Commentator Linda Tatelbaum reflects on the state of a professor’s life. It’s getting more digital, more remote, and faster every day.

Transcript

CURWOOD: Commentator Linda Tatelbaum is a little busier than usual these days. She teaches English at Colby College, and she says that high-speed, high-tech everything is finding its way even into the once sedate soul of academia.

TATELBAUM: I was the last one to give up purple ditto masters at the college where I teach. I still prefer climbing into the library stacks. I demand hardcopy from students. I don't do attachments, or surf the Web. My problems began with the friendly info-tech guys, who are always trying to make me catch up. They haven't a clue they're dealing with an old hippie who doesn't know an ATM from a hole in the wall. They're fooled by the briefcase.

They were assisted by the librarians, who scorned me for my aversion to information. But it was our secretary who shamed me into it. She'd send out attachments to the whole department, even though we're all on the same corridor. Sitting in my office I'd watch helplessly as my sluggish computer downloaded the unreadable document, then crashed. She cajoled me into a newer word processing program.

This meant, number one, that I don't know what I'm doing any more, and spend my once-productive workday calling for help. It also required giving up the old computer that sat quietly in one corner of the desk.
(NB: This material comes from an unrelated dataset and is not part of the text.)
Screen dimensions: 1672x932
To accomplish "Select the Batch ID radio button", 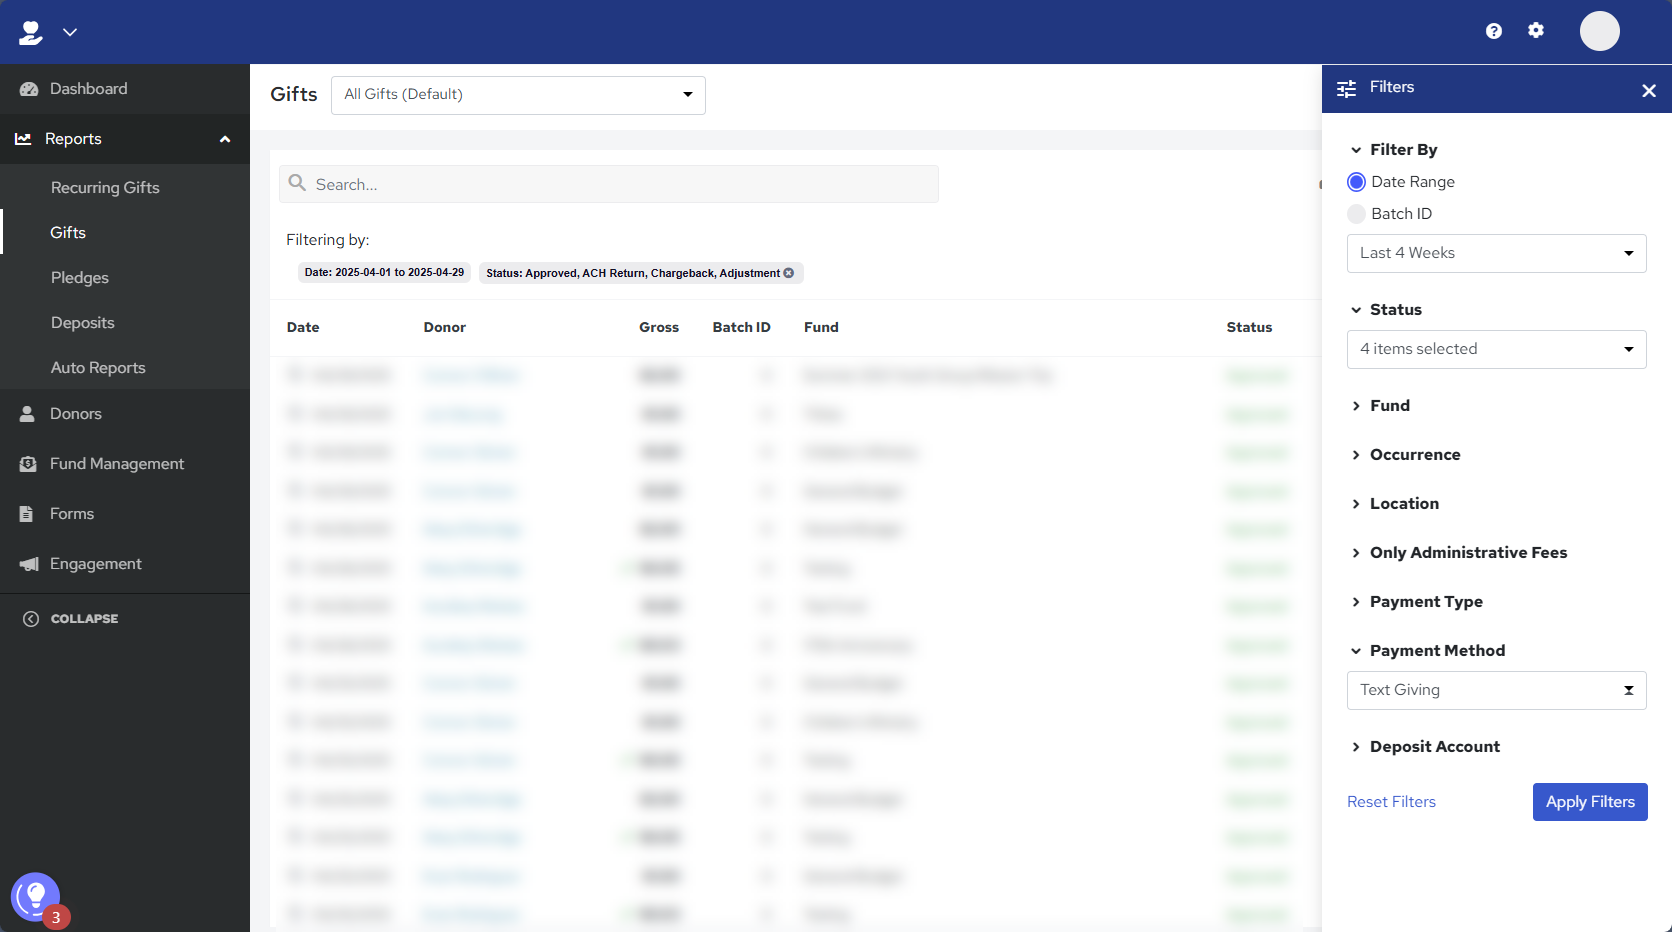I will pos(1357,214).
Now I'm dwarfed by a monitor that hums and blinks. I can't see out the window any more. It's not just the old computer but my vintage 1950s plastic desk chair that had to go, lest the ergonomic police convict me of a workplace hazard. They've got me bolted into a padded, rocking, rolling armchair that's hard to get out of, but why would I want to when I can click my way through a workday without ever leaving my chair?

This upgrade frenzy is intended to make us more productive. Instead of wasting hours advising students in person, I can now clear them to sign up for courses online. With the time saved I could correct papers, but there's no longer any space on my desk. I could read, but I have e-mail to answer. That's all right; I'm used to taking papers home. It's quiet at home. Or, used to be. I do have a solar-powered computer and Internet access, but we're selective about our technology. Twenty-five years using hand tools makes us wary of one thing leading to the next. Like how getting electric lights makes dirt show up better, necessitating a vacuum cleaner instead of a broom.
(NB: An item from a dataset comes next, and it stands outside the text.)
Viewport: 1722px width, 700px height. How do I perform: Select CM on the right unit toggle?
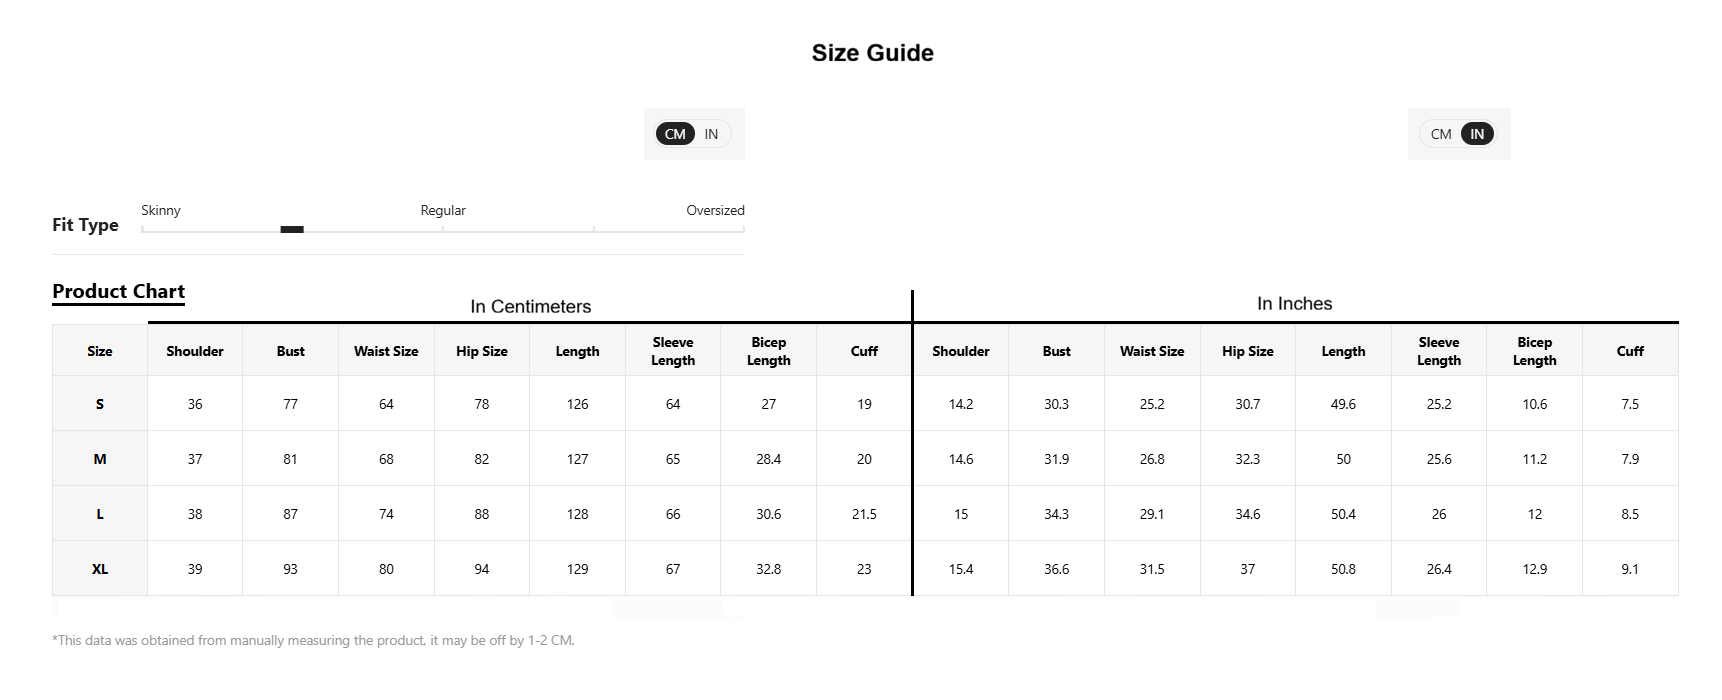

It comes as no surprise that the work upgrade has outmoded the home system. The home computer can't read documents created on the work computer. And the work computer won't accept disks from home. The old modem chugs and sputters when I check e-mail, which I have to because students expect an immediate reply. And goodness knows they're paying for it. Even a junior living in Nepal, who rides a bike to the one computer in her village, demands a timely answer to frantic questions about next year's courses.

So I ante up for a faster home computer. Spending less time waiting for the download gives me time to load the wood stove or stir a pot of beans, or take out the compost. But guess what? I'm behind again. The info-tech guys are plotting another upgrade. They're putting more of our professorial functions online. Soon, perhaps, I'll be teaching extra courses from home, by posting lessons on the Web and holding e-conferences in the middle of the night. After all, the Internet never sleeps. So why should I?

(Music up and under: graduation music)

CURWOOD: (Laughs) Indeed. Linda Tatelbaum lives in Appleton, Maine, and is the author of "Writer on the Rocks: Moving the Impossible".